━━━━━ TEXT FOR ANALYSIS

Every AI coding tool tells you some version of "we don't train on your code." That sentence is only as strong as the company saying it — and, as Cursor's acquisition by SpaceX just reminded everyone, the company saying it can change overnight. If your codebase is a competitive asset, you don't want to rely on a single promise. You want defense in depth: layers where each one still holds if the one above it fails.
Here's the practical version, from the cheapest fix to the strongest.
First, the distinction that decides everything: API vs. chat#
Most accidental code leaks come from confusing two very different products:
- Business/developer APIs — the endpoints your app and tools call. The major providers do not train on API inputs by default. OpenAI and Anthropic both state that data submitted through their APIs is not used to train their models unless you opt in.
- Consumer chat tiers — the free/personal chatbot. These often can use your conversations to improve models unless you turn it off.

━━━━━━━━━━
━━━━━ DATA SHOWN

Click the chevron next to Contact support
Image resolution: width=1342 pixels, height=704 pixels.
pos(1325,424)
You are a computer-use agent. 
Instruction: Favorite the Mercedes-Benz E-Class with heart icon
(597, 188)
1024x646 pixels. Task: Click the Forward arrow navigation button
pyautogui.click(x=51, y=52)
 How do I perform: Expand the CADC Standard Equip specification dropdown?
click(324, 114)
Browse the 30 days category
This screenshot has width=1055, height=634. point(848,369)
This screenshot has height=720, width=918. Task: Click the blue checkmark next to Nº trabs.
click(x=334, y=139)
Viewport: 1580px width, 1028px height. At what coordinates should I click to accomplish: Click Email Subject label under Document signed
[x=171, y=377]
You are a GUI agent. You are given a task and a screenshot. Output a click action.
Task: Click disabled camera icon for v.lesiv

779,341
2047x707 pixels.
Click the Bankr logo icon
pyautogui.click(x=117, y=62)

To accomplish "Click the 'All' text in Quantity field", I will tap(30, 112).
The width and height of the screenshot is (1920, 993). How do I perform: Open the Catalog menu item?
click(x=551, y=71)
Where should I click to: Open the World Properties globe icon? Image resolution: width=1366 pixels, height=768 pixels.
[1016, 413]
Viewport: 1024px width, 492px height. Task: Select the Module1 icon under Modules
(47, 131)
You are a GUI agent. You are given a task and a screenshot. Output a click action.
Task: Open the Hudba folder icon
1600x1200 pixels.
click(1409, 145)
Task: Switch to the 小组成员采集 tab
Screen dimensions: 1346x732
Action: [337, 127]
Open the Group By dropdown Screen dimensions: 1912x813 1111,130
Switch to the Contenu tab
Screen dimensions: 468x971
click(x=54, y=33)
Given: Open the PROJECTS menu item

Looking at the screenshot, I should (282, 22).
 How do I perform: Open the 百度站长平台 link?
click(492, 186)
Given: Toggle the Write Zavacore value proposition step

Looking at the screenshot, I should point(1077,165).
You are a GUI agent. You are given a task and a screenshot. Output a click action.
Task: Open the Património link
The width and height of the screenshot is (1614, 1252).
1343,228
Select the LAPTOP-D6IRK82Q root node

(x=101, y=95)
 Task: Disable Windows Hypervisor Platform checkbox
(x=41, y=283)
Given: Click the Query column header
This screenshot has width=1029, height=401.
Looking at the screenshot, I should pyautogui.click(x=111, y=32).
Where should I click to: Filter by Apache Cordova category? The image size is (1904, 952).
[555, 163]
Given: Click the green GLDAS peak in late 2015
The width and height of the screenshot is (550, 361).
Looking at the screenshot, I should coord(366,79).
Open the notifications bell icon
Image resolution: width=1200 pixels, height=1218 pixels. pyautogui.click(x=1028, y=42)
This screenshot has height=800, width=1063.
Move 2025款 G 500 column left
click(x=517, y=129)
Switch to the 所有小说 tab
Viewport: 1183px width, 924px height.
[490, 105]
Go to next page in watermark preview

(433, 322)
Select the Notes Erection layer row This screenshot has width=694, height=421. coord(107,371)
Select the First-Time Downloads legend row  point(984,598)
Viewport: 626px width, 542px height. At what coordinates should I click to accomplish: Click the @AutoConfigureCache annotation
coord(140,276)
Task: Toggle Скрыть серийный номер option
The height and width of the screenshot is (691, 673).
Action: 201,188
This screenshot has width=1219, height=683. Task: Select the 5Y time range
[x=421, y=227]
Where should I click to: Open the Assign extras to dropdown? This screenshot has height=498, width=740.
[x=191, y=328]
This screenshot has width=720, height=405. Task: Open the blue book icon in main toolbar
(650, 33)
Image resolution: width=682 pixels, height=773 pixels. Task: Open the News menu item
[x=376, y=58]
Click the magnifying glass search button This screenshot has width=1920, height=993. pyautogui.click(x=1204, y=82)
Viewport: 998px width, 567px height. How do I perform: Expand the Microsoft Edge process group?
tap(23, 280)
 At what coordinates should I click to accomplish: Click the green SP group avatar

━━━━━━━━━━

TASK REQUIREMENTS ->
**a)** According to the article on keeping your code out of AI training, why shouldn't you rely on a single "we don't train on your code" promise?
**b)** List every company named in the article on keeping your code out of AI training.
**c)** Resume the article on keeping your code out of AI training from the point where it stops.

RESULTS ->
**a)** Such a promise is only as strong as the company making it, and that company can change overnight, as Cursor's acquisition by SpaceX showed. If your codebase is a competitive asset, you need several layers of defense, each of which still holds if the one above it fails.

**b)** Cursor, SpaceX, OpenAI, Anthropic

**c)**
The single highest-leverage rule: stop pasting proprietary code into consumer chatbots. Route it through the API, where the default already protects you. That one habit change closes the most common leak before you touch a contract.
Layer 1 — get zero data retention in writing#
"Not used for training by default" still leaves one gap: abuse monitoring. By default, some providers retain your inputs for a limited window (commonly ~30 days) so they can investigate misuse. Zero data retention (ZDR) is the contractual term that removes even that — the provider doesn't store your inputs or outputs at rest after serving the request.
ZDR is a term you negotiate on a business/enterprise agreement and then verify — not a checkbox. When you ask, get answers to exactly these:
- Is training-on-our-data off, contractually, not just by policy?
- Is the default abuse-retention window removed under ZDR?
- Does the guarantee survive a change of control?
That last question is the one the Cursor deal made non-theoretical.
Layer 2 — enforce it at one chokepoint#
A contract you can't enforce is a hope. The enforcement mechanism is architectural: route every model call through a single gateway with a provider allowlist, so "which vendors are allowed to see our code" is one config value you own — not a setting each developer flips in each tool.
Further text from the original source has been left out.